| Goal of the exercise |
Reproduce verbatim the line containing "Select the checkbox for Agimba" and every line that follows it through the end of the entries below, omitting all pictures.

··········

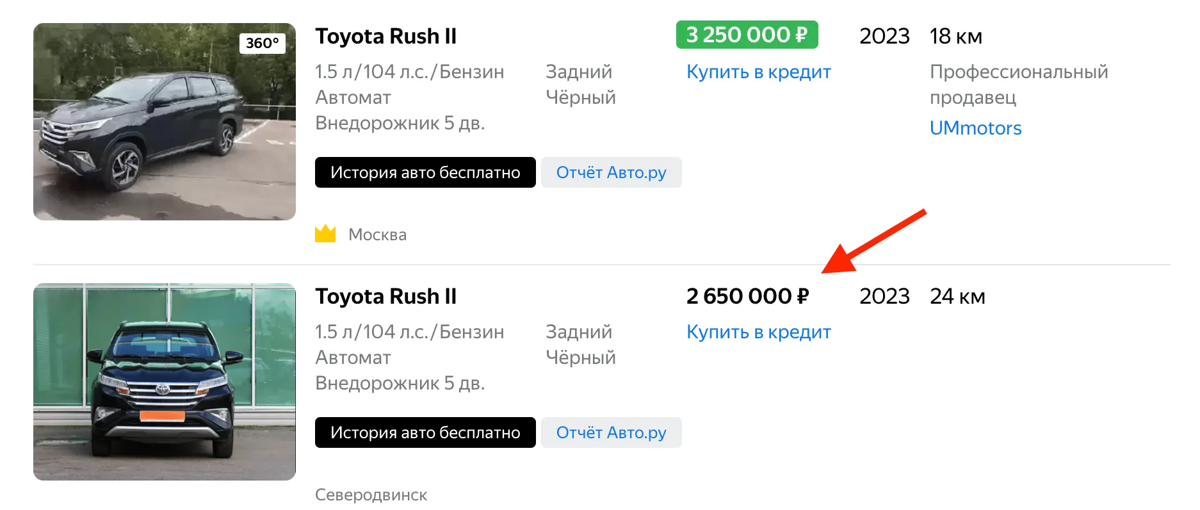Click the Северодвинск location label

[371, 495]

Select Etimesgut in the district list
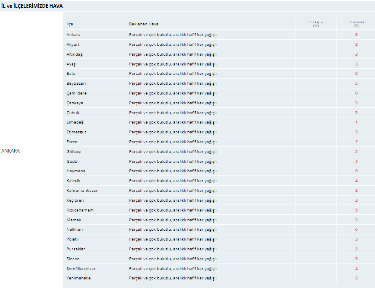click(x=76, y=132)
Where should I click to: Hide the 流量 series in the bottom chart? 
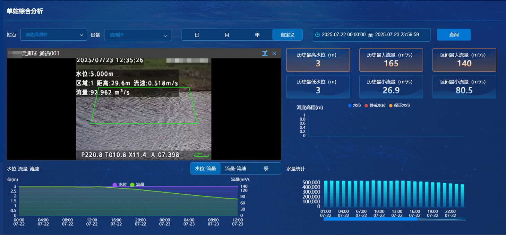[138, 185]

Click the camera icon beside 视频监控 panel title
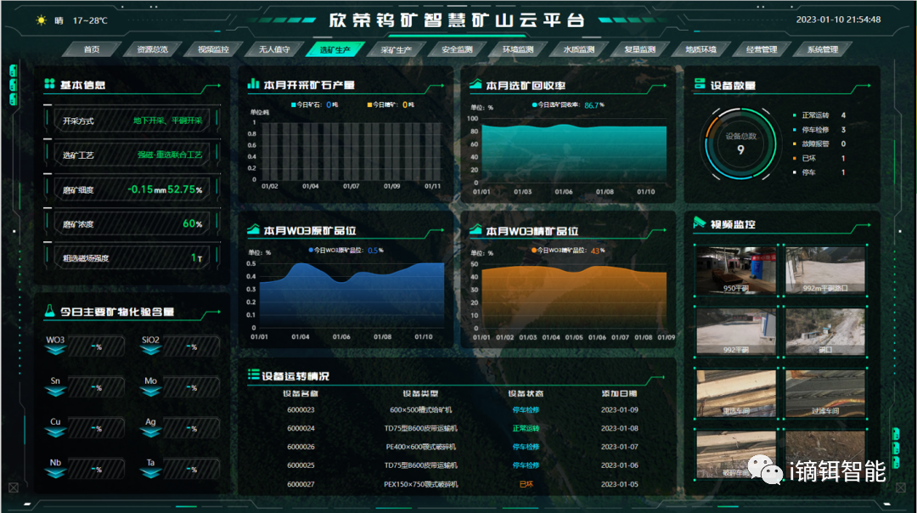coord(700,223)
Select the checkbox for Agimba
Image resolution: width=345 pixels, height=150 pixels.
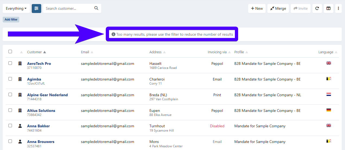[10, 79]
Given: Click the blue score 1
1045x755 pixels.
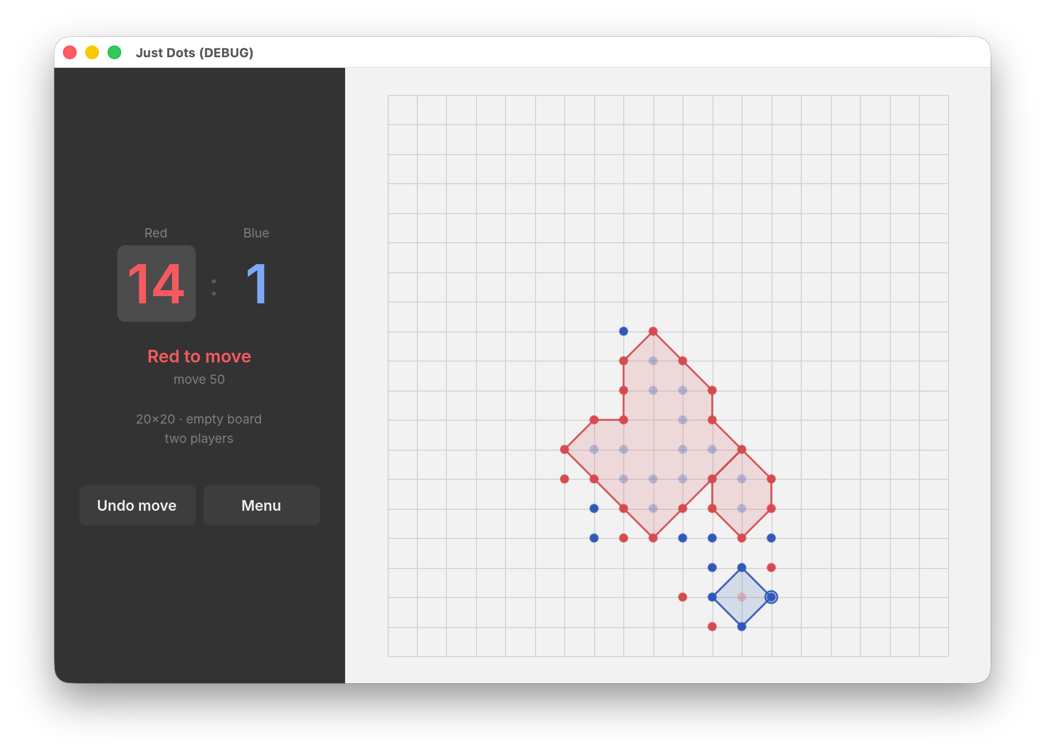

··········

| Finished exercise |
Select the checkbox for Agimba
Image resolution: width=345 pixels, height=150 pixels.
[10, 79]
Given: Click the blue score 1
1045x755 pixels.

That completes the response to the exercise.